Much of this is brand new legal ground that hasn’t yet been tested in court, so it will be interesting to see how policies surrounding this technology evolve in the coming years.
How will this Impact Developers?
While it might take some time for this technology to fully mature, Copilot and its inevitable competitors are bound to have a profound effect on the software industry.
Will Copilot replace developers’ jobs? Probably not, at least not anytime soon. GitHub is marketing Copilot as a productivity tool where “you’re the pilot.” Its purpose is to improve the developer experience by reducing time spent on the tedious parts of coding, while also encouraging writing better, cleaner output. Simply put, it makes writing code more fun. It should be viewed as a tool to supplement developers’ current knowledge, rather than totally replacing all human input.

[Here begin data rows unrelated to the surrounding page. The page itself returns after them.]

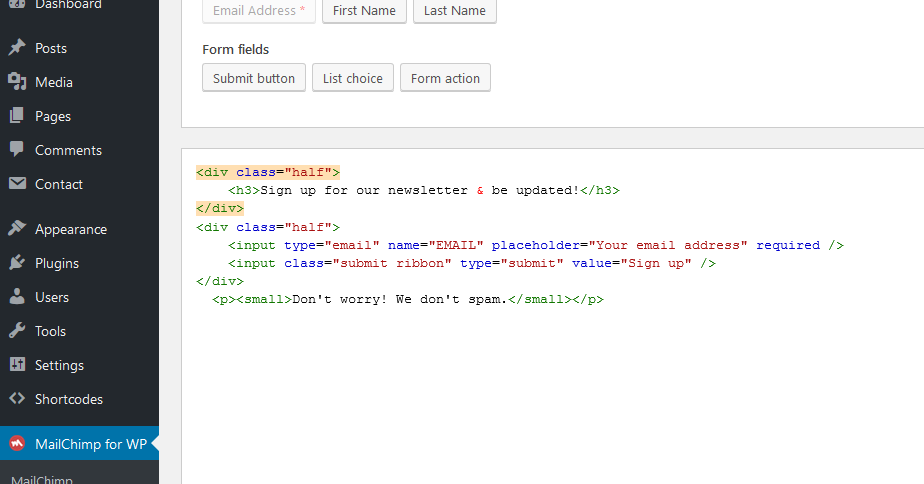Image resolution: width=924 pixels, height=484 pixels.
Task: Click the Appearance paintbrush icon
Action: pos(17,229)
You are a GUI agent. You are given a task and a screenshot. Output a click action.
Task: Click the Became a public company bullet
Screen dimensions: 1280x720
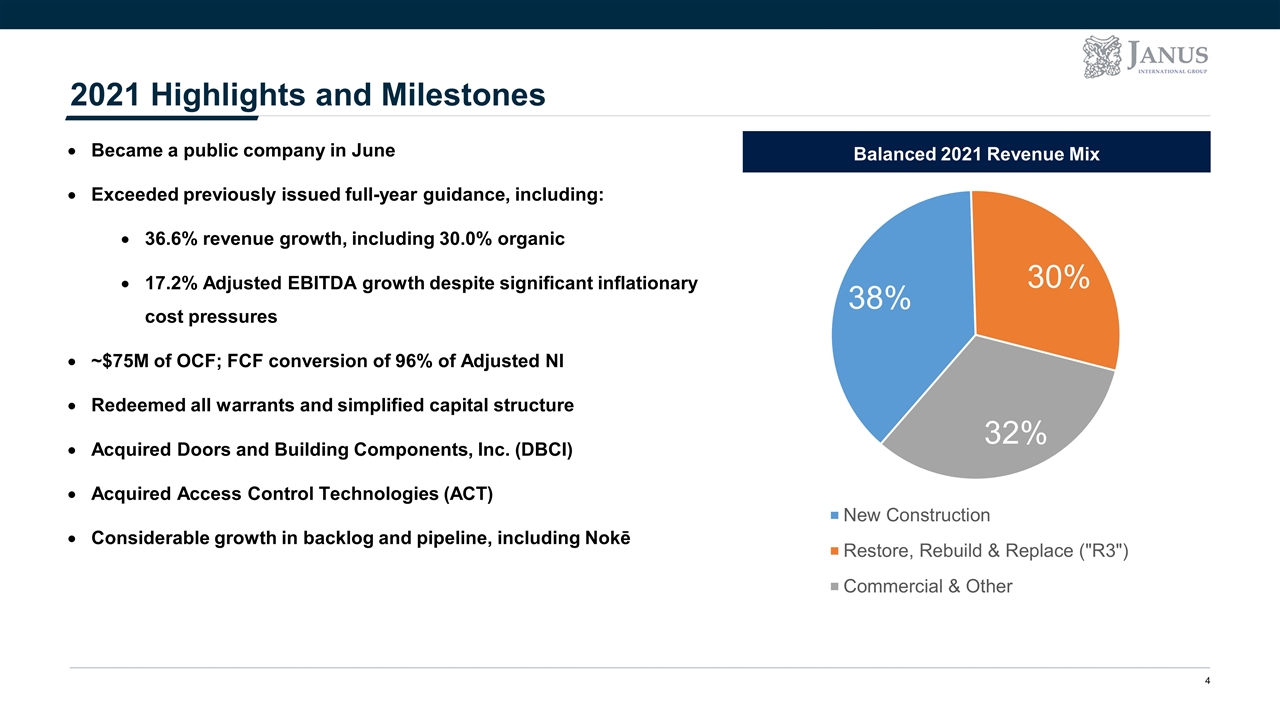(x=243, y=150)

One thing is for sure: the future of coding is going to involve a whole lot more reading code than writing it. Now is the time for developers who are not used to reviewing code to start getting more comfortable with it. Using Copilot effectively means you’re in a constant state of code review - every line it generates needs to be read and double-checked for errors, especially in its early stages. You’ll still need to have an understanding of what the generated code is (or isn’t) doing because just blindly accepting Copilot’s suggestions will create problems in your code that are difficult to track down.
According to Friedman, the use of AI to aid in coding is a brand-new frontier representing the “third revolution” in software development. He goes on to say “The problems we spend our days solving may change. But there will always be problems for humans to solve.”
It’s just unclear at what point down the line humans will become the copilot.